Crime Library: Criminal Minds and Methods

Stone Upon Stone: Sing Sing Prison

The Electric Chair

In 1881, an eccentric dentist from upstate New York named Dr. Alfred Southwick witnessed an accidental death by electrocution in Buffalo. It was probably the first death ever associated with electricity. It then occurred to Dr Southwick that electricity could be a way to "humanely" execute criminals. For years, the accepted method of execution was hanging. But this procedure had its problems. If the hangman wasn't careful or was not conscientious about his job, mistakes could happen. The condemned may not die as fast as desirable or, if the rope was too long or the prisoner too heavy, decapitation could occur. Hanging was derived from the Middle Ages and it was still a messy business. Government officials began to search for a more modern method of execution.

A model of Sing Sing's  electric chair (Courtesy of Sing Sing Prison Museum)
A model of Sing Sing's electric chair
(Courtesy of Sing Sing Prison Museum)

At the urging of Dr. Southwick, a death commission was established in New York in 1886 to investigate alternate methods of execution. Thomas Edison, who was very aware of the commercial possibilities of electricity, had an astute interest in the public's perception of safety issues. He did not want his direct current (DC) to be associated with pain and death. Edison embarked on a clever public relations campaign to demonstrate that his current was safe for public use. He electrocuted dozens of cats and dogs using alternating current (AC) to show that AC was particularly well suited for killing. After a yearlong public feud between Edison and George Westinghouse, who favored AC current, Edison emerged victorious. The death commission reported back to the Governor that AC current should be the method utilized in the execution process. A wooden chair was designed and ready for use in 1891. The stage was set for America's first legal execution by electricity.

Electric chair blueprint (Courtesy of Ossining Historical Society)
Electric chair blueprint (Cour-
tesy of Ossining Historical

William Kemmler, convicted of the drunken axe-murder of his girlfriend, Tillie, was the first to die by electrocution in August 1890. But the execution turned into a debacle when the chair apparatus did not work exactly as planned. The New York Times said Kemmler "died this morning under the most revolting circumstancesan execution that was a disgrace to civilizationIt was so terrible that the word fails to convey the idea." Some of the witnesses even fainted at the sight of Kemmler still very much alive and breathing after the current was applied. "It could have been done better with an axe!" said Westinghouse ironically. Although Kemmler's execution took place in Auburn prison, Sing Sing later executed its first prisoner, Harris A. Smiler on July 7, 1891. Three others went to their deaths the same day in the newly installed electric chair. These executions were performed somewhat successfully and soon, the public began to accept the idea of electrocution.

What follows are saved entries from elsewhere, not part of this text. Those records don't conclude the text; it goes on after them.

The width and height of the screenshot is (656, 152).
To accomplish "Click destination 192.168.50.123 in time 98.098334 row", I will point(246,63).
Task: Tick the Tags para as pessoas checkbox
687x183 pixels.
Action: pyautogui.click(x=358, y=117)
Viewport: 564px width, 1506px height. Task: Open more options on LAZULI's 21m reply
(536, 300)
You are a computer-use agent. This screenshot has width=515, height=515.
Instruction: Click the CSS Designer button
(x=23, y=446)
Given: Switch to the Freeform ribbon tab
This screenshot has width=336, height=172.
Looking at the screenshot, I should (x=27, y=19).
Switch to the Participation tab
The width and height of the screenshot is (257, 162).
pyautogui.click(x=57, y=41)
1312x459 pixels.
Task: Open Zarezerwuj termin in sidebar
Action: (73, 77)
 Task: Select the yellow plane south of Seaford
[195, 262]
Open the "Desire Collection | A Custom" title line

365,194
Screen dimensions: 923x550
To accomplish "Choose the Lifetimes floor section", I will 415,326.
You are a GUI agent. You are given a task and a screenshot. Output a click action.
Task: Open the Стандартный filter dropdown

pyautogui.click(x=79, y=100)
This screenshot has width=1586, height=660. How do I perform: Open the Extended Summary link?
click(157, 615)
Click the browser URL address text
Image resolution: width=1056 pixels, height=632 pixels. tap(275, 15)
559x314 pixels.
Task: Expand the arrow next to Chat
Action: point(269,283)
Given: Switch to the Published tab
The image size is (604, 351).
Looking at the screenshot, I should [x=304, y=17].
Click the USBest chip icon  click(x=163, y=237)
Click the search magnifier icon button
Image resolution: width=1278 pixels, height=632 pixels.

By 1916, all of New York's executions took place at Sing Sing. This was a dramatic change from years past when executions would be held in the county where the crime occurred and under the direction of local authorities. Executions were held in Brooklyn, the Bronx, Albany, Buffalo, New Rochelle and many other small municipalities whose officials had no experience in such matters. Bedloe's Island in New York harbor was a favorite execution site during the 19th century and many seafaring criminals were put to death there. Today, Bedloe's Island is better known as the site of the Statue of Liberty.

Once the state's central execution site was established at Sing Sing, a new death house had to be built at a cost of $268,000, a princely sum at that time. The building was isolated from the rest of the prison as much as possible. It had its own kitchen and hospital as well as an autopsy room. It is not true that the lights would dim in the nearby village of Ossining when the electric chair was used. Even the lights in the prison itself do not falter since the current used for executions was generated specifically for that purpose and wholly from within the prison walls. Under direction of Governor Alfred E. Smith, reconstruction of the facility continued until 1917. By then, all of New York's condemned were dispatched to the "Big House" on the shores of the Hudson to prepare for death.

And so began an era that would span nearly 75 years and ultimately take the lives of more than 600 convicts. New York would execute more people than any other state in America during that time and, as such, would become the flagship for capital punishment in the Western world.